The reissue series commenced in full with the wide release of Janet’s iconic, mega-platinum-selling third album Control on single vinyl in two different color options: black and translucent red. This was the first time Control, which is certified more than 10 million copies sold worldwide, has been reissued on vinyl since the album’s initial release on February 4, 1986. Fans who attended the initial phase of Jackson’s acclaimed Las Vegas Residency, Metamorphosis, which opened at the Park Theater at Park MGM on May 17 — the day immediately following the artist’s birthday on May 16 — were able to purchase the Control LP in the on-site store, along with other incredible items.
May 17 also saw the first-ever digital release of January 1987’s Control The Remixes, in an expanded version which combines rare remixes found on the album’s various international versions. It will be available in a 2LP configuration for the first time on July 26. The album, making its U.S. debut in any form, will also be available in a limited color vinyl edition.
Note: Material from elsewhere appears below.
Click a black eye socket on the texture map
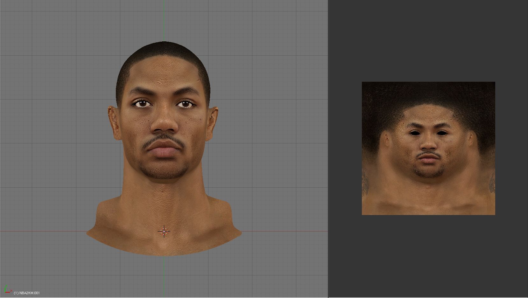Screen dimensions: 528x298 coord(415,133)
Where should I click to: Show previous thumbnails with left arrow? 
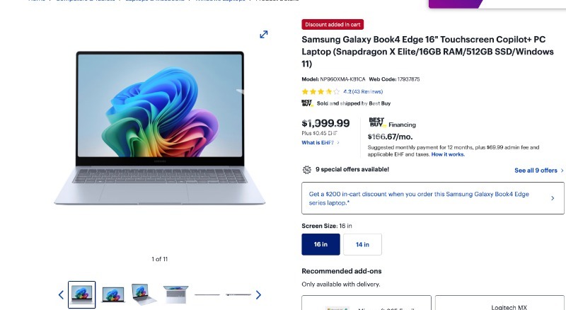pyautogui.click(x=61, y=295)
Four other reissues have been timed to coincide with the second run of Jackson’s Metamorphosis Las Vegas Residency on July 26. First, the impending 30th anniversary of September 1989’s Rhythm Nation 1814 (12x platinum worldwide) will be properly recognized with a first-time 2LP standard-black upgrade that restores interludes and unedited tracks missing from the original vinyl release. It will also be available in a striking, limited-edition silver color variant.
Next, May 1993’s janet. re-emerges July 26 on 2LP standard-black and limited-edition clear vinyl. This is the first-ever U.S. vinyl release for janet. (14x platinum worldwide) and, in addition to its many hit singles, the reissue includes “Whoops Now,” which was previously made available only as a hidden bonus track on CD and digital versions of the album.
Also seeing its first-ever U.S vinyl release on July 26 is October 1997’s The Velvet Rope (10x platinum worldwide), which will be made available in 2LP form in both standard black and deep red. It will include on LP for the first time “Can’t Be Stopped,” which, like the bonus song on janet., was previously only made available as a hidden track on CD and digital versions of the album. Finally, April 2001’s All For You (7x platinum worldwide) returns on 2LP black vinyl. A beautiful picture-disc variant of All For You will also be available on August 23.
Ms. Jackson continues to gear up for what promises to be a busy year ahead. Not only was she recently inducted into the Rock & Roll Hall of Fame’s vaunted Class of 2019, but her Las Vegas Residency, began in May and is currently scheduled to run for 18 performances in total through August. Residency 1 ran May 17-26, while Residency 2 is set for July 24-31 and Residency 3 for August 2-17. Jackson also made her debut at the Glastonbury Festival 2019 on June 21, as well as appearing at Montreux Jazz Festival on June 30.
This in-depth reissue series, with all albums produced and written in collaboration with longtime collaborators Jimmy Jam and Terry Lewis, reinforces Janet Jackson’s legacy as a singular visionary creative artist. The scope of the sonic character evident all throughout these six albums serves to showcase her inherent instinct for fusing together a variety of musical styles, including rhythm and blues, funk, pop, soul, disco, and modern synthesized percussion all into one original mélange of sound that continues to be enjoyed by millions of fans the world over.
Having sold over 180 million albums worldwide to date, Janet Jackson has long proven herself to be a liberated and noteworthy artist, one who ultimately emerged as a global superstar and a model for independent women everywhere. Her catalog finds many hot, nasty grooves interlaced with much rhythm and grace, all of which continue to be well-worthy of aural revisitation on high-grade vinyl.